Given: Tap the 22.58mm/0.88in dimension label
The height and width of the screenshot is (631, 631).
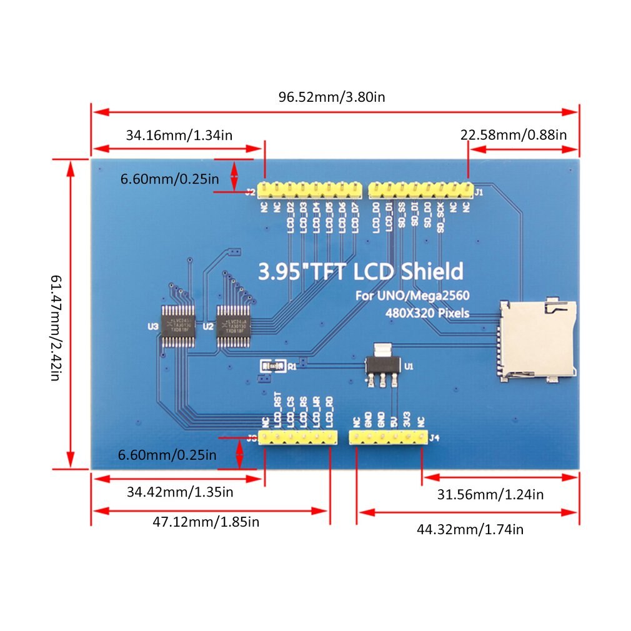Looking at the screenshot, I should point(513,134).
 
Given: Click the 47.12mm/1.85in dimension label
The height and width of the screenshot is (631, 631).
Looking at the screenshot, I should point(206,522).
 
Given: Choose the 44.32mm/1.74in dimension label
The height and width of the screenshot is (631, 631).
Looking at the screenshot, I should point(470,529).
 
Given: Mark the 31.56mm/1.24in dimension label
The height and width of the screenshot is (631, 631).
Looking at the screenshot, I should point(490,495).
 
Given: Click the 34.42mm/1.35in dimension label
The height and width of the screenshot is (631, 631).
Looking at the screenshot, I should point(180,492).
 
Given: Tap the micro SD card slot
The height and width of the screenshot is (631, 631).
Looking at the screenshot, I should point(537,340).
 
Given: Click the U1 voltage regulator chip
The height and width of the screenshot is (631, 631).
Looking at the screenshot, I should point(380,365).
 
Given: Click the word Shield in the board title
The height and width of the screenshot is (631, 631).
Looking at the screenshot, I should point(431,271).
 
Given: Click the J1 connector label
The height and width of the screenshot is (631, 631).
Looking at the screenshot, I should point(479,192).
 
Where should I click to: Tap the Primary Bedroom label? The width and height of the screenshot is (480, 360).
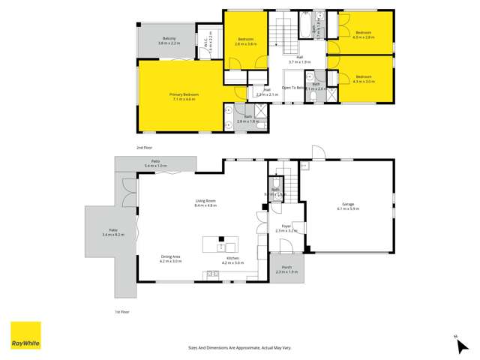tap(183, 96)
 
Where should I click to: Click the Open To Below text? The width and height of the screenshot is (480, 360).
tap(294, 88)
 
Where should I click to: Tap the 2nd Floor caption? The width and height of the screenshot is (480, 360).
tap(144, 148)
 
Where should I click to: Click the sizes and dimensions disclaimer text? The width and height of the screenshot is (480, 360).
tap(239, 347)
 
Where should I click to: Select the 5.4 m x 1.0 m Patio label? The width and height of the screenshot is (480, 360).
tap(155, 163)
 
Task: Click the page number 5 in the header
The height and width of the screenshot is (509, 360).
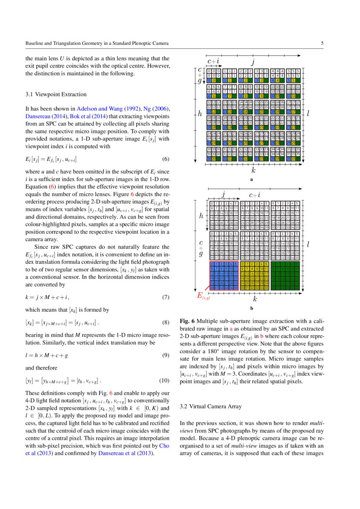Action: click(322, 44)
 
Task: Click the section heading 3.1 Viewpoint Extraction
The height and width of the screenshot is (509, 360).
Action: click(56, 94)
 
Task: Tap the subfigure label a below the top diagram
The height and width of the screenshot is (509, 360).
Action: click(252, 179)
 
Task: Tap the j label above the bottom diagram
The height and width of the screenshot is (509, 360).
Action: click(223, 193)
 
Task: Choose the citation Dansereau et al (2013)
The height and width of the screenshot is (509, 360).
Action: click(135, 452)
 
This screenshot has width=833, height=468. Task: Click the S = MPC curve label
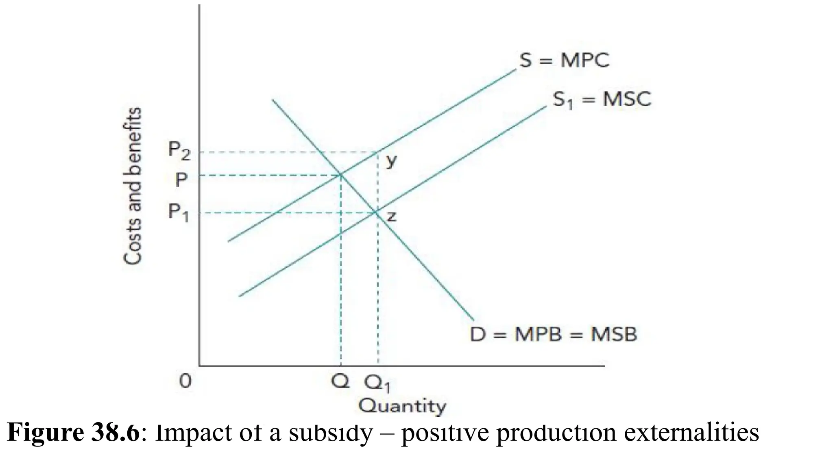(x=565, y=61)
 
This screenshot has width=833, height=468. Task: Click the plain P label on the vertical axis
(x=181, y=179)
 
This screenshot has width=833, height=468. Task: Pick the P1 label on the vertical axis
(x=179, y=212)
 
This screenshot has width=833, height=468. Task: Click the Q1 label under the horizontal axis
(x=377, y=383)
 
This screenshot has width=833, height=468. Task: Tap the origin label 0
(x=185, y=381)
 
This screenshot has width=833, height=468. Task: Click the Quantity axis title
(x=402, y=405)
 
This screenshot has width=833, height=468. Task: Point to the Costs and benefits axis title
(x=133, y=186)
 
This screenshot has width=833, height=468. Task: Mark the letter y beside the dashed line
(x=391, y=161)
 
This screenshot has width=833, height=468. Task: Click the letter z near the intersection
(x=391, y=217)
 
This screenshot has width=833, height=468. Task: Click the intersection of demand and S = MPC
(x=340, y=175)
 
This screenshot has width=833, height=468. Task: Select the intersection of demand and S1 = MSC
(x=377, y=212)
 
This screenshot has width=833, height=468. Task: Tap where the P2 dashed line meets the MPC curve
(x=378, y=152)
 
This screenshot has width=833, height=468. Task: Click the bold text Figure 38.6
(x=73, y=432)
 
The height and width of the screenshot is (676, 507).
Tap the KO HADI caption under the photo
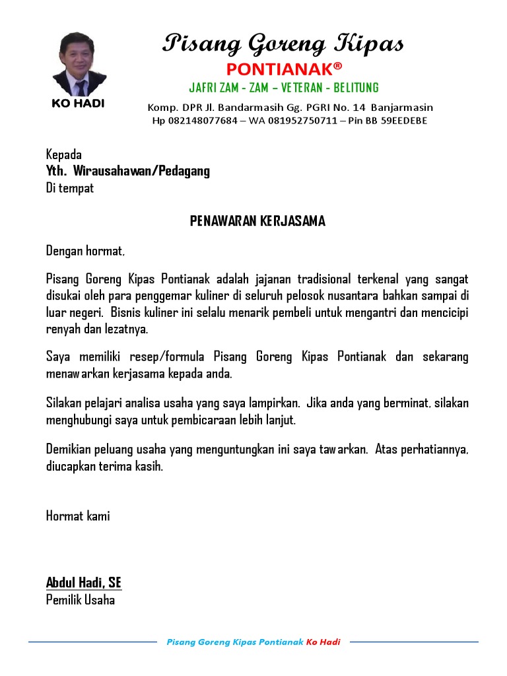pyautogui.click(x=78, y=104)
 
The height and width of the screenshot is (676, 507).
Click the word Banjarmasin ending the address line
pyautogui.click(x=401, y=107)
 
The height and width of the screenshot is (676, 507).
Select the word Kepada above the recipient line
pyautogui.click(x=64, y=154)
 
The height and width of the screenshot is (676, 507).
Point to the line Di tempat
pyautogui.click(x=70, y=188)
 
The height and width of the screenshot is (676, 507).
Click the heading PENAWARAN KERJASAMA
pyautogui.click(x=257, y=221)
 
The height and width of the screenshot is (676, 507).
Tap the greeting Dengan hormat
pyautogui.click(x=85, y=251)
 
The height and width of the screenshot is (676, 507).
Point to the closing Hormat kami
pyautogui.click(x=78, y=516)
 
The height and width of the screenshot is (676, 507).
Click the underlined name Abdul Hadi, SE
pyautogui.click(x=84, y=582)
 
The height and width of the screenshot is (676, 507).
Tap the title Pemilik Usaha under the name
pyautogui.click(x=81, y=599)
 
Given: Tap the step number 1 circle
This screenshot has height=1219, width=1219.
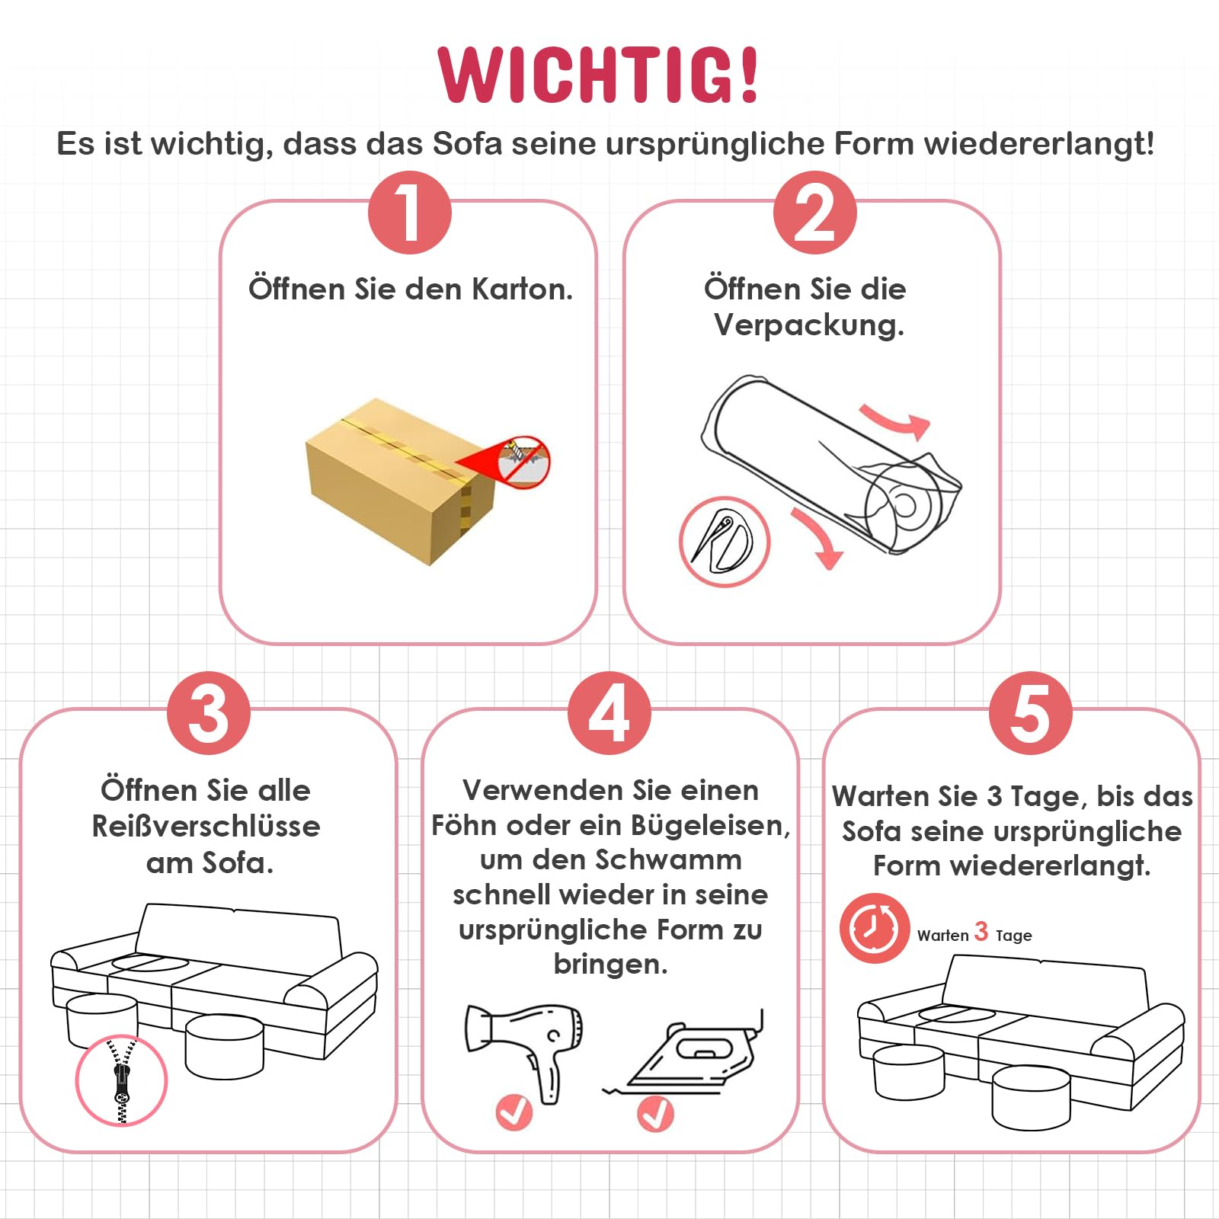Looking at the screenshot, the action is (410, 213).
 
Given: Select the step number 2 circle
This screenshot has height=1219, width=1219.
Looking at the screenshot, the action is (814, 213).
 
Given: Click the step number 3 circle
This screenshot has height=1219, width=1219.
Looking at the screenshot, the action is (209, 713).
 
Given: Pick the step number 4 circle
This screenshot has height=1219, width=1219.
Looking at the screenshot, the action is (610, 713).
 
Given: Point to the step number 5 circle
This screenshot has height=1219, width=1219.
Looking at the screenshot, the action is (1030, 713).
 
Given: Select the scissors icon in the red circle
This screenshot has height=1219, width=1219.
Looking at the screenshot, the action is (724, 542).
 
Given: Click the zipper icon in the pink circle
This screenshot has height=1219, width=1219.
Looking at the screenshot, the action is (121, 1080).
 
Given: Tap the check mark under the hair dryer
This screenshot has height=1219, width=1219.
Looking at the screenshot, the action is (514, 1112).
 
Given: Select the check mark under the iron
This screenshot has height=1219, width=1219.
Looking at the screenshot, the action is (655, 1113).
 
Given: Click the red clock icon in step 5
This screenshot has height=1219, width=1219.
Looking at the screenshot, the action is (874, 928).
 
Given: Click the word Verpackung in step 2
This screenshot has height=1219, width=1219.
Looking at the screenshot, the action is (809, 326).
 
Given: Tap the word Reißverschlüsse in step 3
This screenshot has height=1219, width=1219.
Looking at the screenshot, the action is (206, 826).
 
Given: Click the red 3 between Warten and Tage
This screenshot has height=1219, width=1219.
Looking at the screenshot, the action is (981, 931).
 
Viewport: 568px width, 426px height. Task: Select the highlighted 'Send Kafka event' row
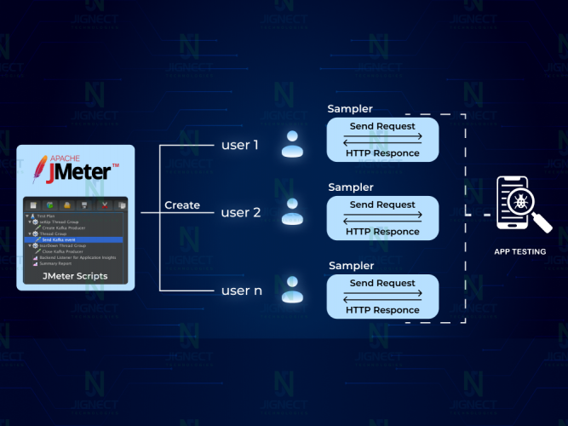tap(59, 240)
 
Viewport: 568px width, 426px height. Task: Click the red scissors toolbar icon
tap(104, 205)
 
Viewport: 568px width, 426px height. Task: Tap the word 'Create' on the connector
tap(182, 205)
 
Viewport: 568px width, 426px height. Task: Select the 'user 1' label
tap(239, 145)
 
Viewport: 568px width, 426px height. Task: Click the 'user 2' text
tap(240, 212)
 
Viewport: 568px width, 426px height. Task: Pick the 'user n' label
tap(240, 291)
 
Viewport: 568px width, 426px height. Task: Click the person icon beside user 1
tap(292, 145)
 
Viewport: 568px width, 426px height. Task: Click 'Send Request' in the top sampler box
tap(382, 126)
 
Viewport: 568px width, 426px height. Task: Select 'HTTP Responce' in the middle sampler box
tap(382, 232)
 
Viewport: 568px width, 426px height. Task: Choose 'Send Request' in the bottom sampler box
tap(382, 283)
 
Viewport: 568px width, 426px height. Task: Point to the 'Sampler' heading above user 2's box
tap(350, 187)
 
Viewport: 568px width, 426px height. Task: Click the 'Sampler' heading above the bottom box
tap(350, 266)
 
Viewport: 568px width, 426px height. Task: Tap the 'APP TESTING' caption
tap(519, 251)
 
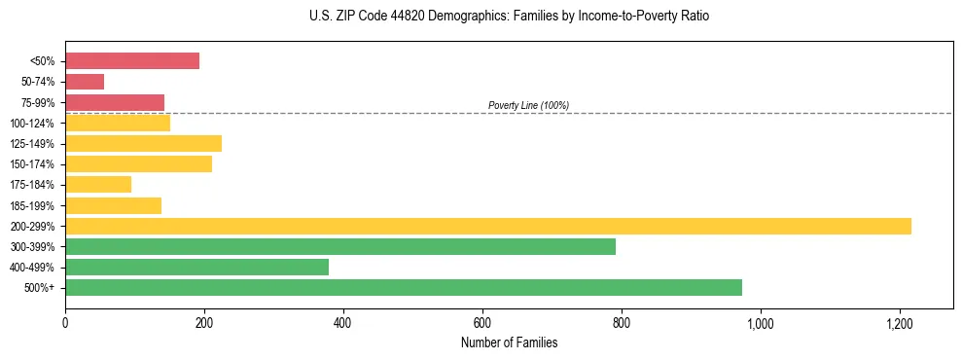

☆ ☆ ☆

(What is asked): Reproduce all of the records above word for word, omitting the pictures.

(Expected output):
Given: Tap the 22.58mm/0.88in dimension label
The height and width of the screenshot is (631, 631).
Looking at the screenshot, I should point(513,134).
 
Given: Click the 47.12mm/1.85in dimension label
The height and width of the screenshot is (631, 631).
Looking at the screenshot, I should point(206,522).
 
Given: Choose the 44.32mm/1.74in dimension label
The height and width of the screenshot is (631, 631).
Looking at the screenshot, I should point(470,529).
 
Given: Mark the 31.56mm/1.24in dimension label
The height and width of the screenshot is (631, 631).
Looking at the screenshot, I should point(490,495).
 
Given: Click the 34.42mm/1.35in dimension label
The height and width of the screenshot is (631, 631).
Looking at the screenshot, I should point(180,492).
 
Given: Tap the micro SD card slot
The height and width of the screenshot is (631, 631).
Looking at the screenshot, I should point(537,340).
 
Given: Click the U1 voltage regulator chip
The height and width of the screenshot is (631, 631).
Looking at the screenshot, I should point(380,365).
 
Given: Click the word Shield in the board title
The height and width of the screenshot is (631, 631).
Looking at the screenshot, I should point(431,271).
 
Given: Click the J1 connector label
The height and width of the screenshot is (631, 631).
Looking at the screenshot, I should point(479,192).
 
Where should I click to: Tap the Primary Bedroom label? The width and height of the screenshot is (480, 360).
tap(183, 96)
 
Where should I click to: Click the Open To Below text? The width and height of the screenshot is (480, 360).
tap(294, 88)
 
Where should I click to: Tap the 2nd Floor caption? The width and height of the screenshot is (480, 360).
tap(144, 148)
 
Where should I click to: Click the sizes and dimensions disclaimer text? The width and height of the screenshot is (480, 360).
tap(239, 347)
 
Where should I click to: Select the 5.4 m x 1.0 m Patio label? The width and height of the screenshot is (480, 360).
tap(155, 163)
 
Task: Click the page number 5 in the header
The height and width of the screenshot is (509, 360).
Action: click(322, 44)
 
Task: Click the section heading 3.1 Viewpoint Extraction
The height and width of the screenshot is (509, 360).
Action: click(56, 94)
 
Task: Tap the subfigure label a below the top diagram
The height and width of the screenshot is (509, 360).
Action: click(252, 179)
 
Task: Tap the j label above the bottom diagram
The height and width of the screenshot is (509, 360).
Action: click(223, 193)
 
Task: Choose the citation Dansereau et al (2013)
The height and width of the screenshot is (509, 360).
Action: click(135, 452)
 
This screenshot has width=833, height=468. Task: Click the S = MPC curve label
(x=565, y=61)
 
This screenshot has width=833, height=468. Task: Click the plain P label on the vertical axis
(x=181, y=179)
 
This screenshot has width=833, height=468. Task: Pick the P1 label on the vertical axis
(x=179, y=212)
 
This screenshot has width=833, height=468. Task: Click the Q1 label under the horizontal axis
(x=377, y=383)
 
This screenshot has width=833, height=468. Task: Tap the origin label 0
(x=185, y=381)
 
This screenshot has width=833, height=468. Task: Click the Quantity axis title
(x=402, y=405)
 
This screenshot has width=833, height=468. Task: Point to the Costs and benefits axis title
(x=133, y=186)
 
This screenshot has width=833, height=468. Task: Mark the letter y beside the dashed line
(x=391, y=161)
 
This screenshot has width=833, height=468. Task: Click the letter z near the intersection
(x=391, y=217)
 
This screenshot has width=833, height=468. Task: Click the intersection of demand and S = MPC
(x=340, y=175)
 
This screenshot has width=833, height=468. Task: Select the intersection of demand and S1 = MSC
(x=377, y=212)
 
This screenshot has width=833, height=468. Task: Tap where the P2 dashed line meets the MPC curve
(x=378, y=152)
 
This screenshot has width=833, height=468. Task: Click the bold text Figure 38.6
(x=73, y=432)
 
The height and width of the screenshot is (676, 507).
Tap the KO HADI caption under the photo
pyautogui.click(x=78, y=104)
 
The height and width of the screenshot is (676, 507).
Click the word Banjarmasin ending the address line
pyautogui.click(x=401, y=107)
 
The height and width of the screenshot is (676, 507).
Select the word Kepada above the recipient line
pyautogui.click(x=64, y=154)
 
The height and width of the screenshot is (676, 507).
Point to the line Di tempat
pyautogui.click(x=70, y=188)
 
The height and width of the screenshot is (676, 507).
Click the heading PENAWARAN KERJASAMA
pyautogui.click(x=257, y=221)
 
The height and width of the screenshot is (676, 507).
Tap the greeting Dengan hormat
pyautogui.click(x=85, y=251)
 
The height and width of the screenshot is (676, 507).
Point to the closing Hormat kami
pyautogui.click(x=78, y=516)
 
The height and width of the screenshot is (676, 507).
Click the underlined name Abdul Hadi, SE
pyautogui.click(x=84, y=582)
 
The height and width of the screenshot is (676, 507).
Tap the title Pemilik Usaha under the name
pyautogui.click(x=81, y=599)
 
Given: Tap the step number 1 circle
This screenshot has height=1219, width=1219.
Looking at the screenshot, the action is (410, 213).
 
Given: Select the step number 2 circle
This screenshot has height=1219, width=1219.
Looking at the screenshot, the action is (814, 213).
 
Given: Click the step number 3 circle
This screenshot has height=1219, width=1219.
Looking at the screenshot, the action is (209, 713).
 
Given: Pick the step number 4 circle
This screenshot has height=1219, width=1219.
Looking at the screenshot, the action is (610, 713).
 
Given: Point to the step number 5 circle
This screenshot has height=1219, width=1219.
Looking at the screenshot, the action is (1030, 713).
 
Given: Select the scissors icon in the red circle
This screenshot has height=1219, width=1219.
Looking at the screenshot, the action is (724, 542).
 
Given: Click the zipper icon in the pink circle
This screenshot has height=1219, width=1219.
Looking at the screenshot, the action is (121, 1080).
 
Given: Tap the check mark under the hair dryer
This screenshot has height=1219, width=1219.
Looking at the screenshot, the action is (514, 1112).
 
Given: Select the check mark under the iron
This screenshot has height=1219, width=1219.
Looking at the screenshot, the action is (655, 1113).
 
Given: Click the red clock icon in step 5
This screenshot has height=1219, width=1219.
Looking at the screenshot, the action is (874, 928).
 
Given: Click the word Verpackung in step 2
This screenshot has height=1219, width=1219.
Looking at the screenshot, the action is (809, 326).
 
Given: Tap the word Reißverschlüsse in step 3
This screenshot has height=1219, width=1219.
Looking at the screenshot, the action is (206, 826).
 
Given: Click the red 3 between Warten and Tage
This screenshot has height=1219, width=1219.
Looking at the screenshot, the action is (981, 931).
 
Viewport: 568px width, 426px height. Task: Select the highlighted 'Send Kafka event' row
tap(59, 240)
 
Viewport: 568px width, 426px height. Task: Click the red scissors toolbar icon
tap(104, 205)
 
Viewport: 568px width, 426px height. Task: Tap the word 'Create' on the connector
tap(182, 205)
 
Viewport: 568px width, 426px height. Task: Select the 'user 1' label
tap(239, 145)
 
Viewport: 568px width, 426px height. Task: Click the 'user 2' text
tap(240, 212)
 
Viewport: 568px width, 426px height. Task: Pick the 'user n' label
tap(240, 291)
 
Viewport: 568px width, 426px height. Task: Click the person icon beside user 1
tap(292, 145)
 
Viewport: 568px width, 426px height. Task: Click 'Send Request' in the top sampler box
tap(382, 126)
 
Viewport: 568px width, 426px height. Task: Select 'HTTP Responce' in the middle sampler box
tap(382, 232)
 
Viewport: 568px width, 426px height. Task: Choose 'Send Request' in the bottom sampler box
tap(382, 283)
 
Viewport: 568px width, 426px height. Task: Point to the 'Sampler' heading above user 2's box
tap(350, 187)
 
Viewport: 568px width, 426px height. Task: Click the 'Sampler' heading above the bottom box
tap(350, 266)
 
Viewport: 568px width, 426px height. Task: Tap the 'APP TESTING' caption
tap(519, 251)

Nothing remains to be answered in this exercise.